**PROBLEM TO WORK ON**
In the lines from the one containing "Screen dimensions: 499x654" through the one containing "click(40, 262)", substitute "Session" for "Sitzung" and give those lines again with nothing else altered.

Word and element location records
• • • • • • •
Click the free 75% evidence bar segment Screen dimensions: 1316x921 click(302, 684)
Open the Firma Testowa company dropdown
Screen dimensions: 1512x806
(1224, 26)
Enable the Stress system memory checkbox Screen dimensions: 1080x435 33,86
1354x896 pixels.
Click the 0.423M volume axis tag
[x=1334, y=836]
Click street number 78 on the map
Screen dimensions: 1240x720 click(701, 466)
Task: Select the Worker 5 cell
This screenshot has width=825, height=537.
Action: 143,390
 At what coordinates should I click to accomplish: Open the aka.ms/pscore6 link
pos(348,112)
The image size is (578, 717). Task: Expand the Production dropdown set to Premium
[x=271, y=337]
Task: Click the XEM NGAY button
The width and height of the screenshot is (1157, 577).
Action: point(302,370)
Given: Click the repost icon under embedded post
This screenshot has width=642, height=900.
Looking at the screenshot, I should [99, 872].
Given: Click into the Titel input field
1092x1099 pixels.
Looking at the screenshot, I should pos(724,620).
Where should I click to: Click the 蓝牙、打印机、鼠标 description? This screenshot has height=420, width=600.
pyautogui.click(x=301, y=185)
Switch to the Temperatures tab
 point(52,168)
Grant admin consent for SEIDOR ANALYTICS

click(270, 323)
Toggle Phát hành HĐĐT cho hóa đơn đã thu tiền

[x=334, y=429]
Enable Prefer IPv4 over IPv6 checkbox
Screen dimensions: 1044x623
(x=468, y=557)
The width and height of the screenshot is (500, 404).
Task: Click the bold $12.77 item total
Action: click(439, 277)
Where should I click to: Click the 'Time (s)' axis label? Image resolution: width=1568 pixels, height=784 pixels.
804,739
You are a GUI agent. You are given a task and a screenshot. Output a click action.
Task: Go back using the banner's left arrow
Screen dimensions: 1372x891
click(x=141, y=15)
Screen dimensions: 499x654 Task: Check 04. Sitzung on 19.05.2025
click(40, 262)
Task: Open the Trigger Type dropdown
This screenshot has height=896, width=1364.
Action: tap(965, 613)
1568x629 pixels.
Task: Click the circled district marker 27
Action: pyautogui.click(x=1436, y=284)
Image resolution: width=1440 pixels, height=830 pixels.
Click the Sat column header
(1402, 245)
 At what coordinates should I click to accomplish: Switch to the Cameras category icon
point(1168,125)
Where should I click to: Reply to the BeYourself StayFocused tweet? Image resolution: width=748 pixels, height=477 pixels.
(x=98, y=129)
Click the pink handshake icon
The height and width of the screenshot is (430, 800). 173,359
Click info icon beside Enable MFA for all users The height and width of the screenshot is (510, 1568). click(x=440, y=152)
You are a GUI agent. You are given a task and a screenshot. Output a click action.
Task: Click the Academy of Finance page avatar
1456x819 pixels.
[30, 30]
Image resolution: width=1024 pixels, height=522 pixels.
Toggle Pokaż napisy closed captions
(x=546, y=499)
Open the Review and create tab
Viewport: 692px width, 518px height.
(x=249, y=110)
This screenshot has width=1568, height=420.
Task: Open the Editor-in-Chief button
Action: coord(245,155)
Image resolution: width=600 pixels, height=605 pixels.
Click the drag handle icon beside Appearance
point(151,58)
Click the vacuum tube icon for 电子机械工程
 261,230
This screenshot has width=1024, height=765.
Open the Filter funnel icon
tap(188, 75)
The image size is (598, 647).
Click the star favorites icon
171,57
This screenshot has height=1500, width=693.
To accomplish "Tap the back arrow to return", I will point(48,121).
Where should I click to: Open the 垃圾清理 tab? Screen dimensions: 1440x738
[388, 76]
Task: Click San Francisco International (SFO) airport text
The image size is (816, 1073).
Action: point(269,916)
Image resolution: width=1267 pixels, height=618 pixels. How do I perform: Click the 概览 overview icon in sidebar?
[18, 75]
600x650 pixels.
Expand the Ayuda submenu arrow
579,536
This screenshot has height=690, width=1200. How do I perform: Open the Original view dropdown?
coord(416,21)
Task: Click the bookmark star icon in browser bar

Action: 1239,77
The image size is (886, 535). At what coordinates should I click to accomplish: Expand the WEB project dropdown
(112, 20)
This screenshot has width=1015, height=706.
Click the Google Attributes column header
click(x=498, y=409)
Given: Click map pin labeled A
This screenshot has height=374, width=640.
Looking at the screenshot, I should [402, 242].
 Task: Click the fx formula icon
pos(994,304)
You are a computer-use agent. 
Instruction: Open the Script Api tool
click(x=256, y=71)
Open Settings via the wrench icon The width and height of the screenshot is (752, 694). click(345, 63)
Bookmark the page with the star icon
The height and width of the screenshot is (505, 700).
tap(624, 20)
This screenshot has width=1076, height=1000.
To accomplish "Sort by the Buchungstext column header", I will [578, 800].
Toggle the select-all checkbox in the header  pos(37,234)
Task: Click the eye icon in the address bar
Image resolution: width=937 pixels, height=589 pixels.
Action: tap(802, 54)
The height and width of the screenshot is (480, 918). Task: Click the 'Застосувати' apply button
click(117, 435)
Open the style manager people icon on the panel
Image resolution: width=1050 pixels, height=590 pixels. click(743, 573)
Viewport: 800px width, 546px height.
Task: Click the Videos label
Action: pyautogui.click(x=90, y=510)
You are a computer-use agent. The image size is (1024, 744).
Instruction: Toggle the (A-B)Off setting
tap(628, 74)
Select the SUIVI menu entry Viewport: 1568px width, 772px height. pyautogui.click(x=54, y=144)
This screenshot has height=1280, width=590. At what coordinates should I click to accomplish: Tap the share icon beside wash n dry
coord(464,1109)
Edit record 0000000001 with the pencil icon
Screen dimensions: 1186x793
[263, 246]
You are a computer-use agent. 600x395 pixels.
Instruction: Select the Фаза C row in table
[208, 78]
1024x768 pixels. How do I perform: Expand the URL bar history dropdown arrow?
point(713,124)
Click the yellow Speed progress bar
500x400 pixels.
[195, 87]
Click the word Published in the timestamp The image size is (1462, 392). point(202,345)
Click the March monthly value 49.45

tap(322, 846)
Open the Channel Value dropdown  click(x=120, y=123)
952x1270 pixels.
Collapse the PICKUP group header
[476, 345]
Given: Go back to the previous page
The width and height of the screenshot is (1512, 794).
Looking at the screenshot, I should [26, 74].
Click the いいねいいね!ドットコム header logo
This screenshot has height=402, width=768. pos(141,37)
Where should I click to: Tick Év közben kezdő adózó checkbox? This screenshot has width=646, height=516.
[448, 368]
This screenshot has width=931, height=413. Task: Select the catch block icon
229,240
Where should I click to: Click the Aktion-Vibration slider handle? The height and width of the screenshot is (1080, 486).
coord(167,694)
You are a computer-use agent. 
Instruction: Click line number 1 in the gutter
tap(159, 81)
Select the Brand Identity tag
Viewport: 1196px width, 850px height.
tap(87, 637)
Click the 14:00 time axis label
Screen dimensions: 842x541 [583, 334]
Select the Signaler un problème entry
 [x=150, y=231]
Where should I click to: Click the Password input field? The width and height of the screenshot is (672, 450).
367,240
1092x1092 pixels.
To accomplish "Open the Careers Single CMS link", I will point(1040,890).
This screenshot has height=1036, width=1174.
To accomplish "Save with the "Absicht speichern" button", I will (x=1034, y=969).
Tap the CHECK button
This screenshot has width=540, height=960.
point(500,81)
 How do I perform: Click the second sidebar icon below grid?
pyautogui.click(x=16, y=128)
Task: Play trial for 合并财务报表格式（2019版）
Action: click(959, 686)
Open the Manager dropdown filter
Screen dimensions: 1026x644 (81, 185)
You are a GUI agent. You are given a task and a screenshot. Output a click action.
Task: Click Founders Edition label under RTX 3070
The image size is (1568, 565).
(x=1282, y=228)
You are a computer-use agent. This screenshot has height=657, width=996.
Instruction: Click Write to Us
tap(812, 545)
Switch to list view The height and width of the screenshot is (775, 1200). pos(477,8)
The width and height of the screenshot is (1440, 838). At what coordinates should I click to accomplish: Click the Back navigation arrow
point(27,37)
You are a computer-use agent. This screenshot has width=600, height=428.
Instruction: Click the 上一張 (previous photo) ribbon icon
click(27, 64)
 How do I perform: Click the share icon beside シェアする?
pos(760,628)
• • • • • • •
**RESPONSE TO THIS EXERCISE**
Screen dimensions: 499x654 Task: Check 04. Session on 19.05.2025
click(40, 262)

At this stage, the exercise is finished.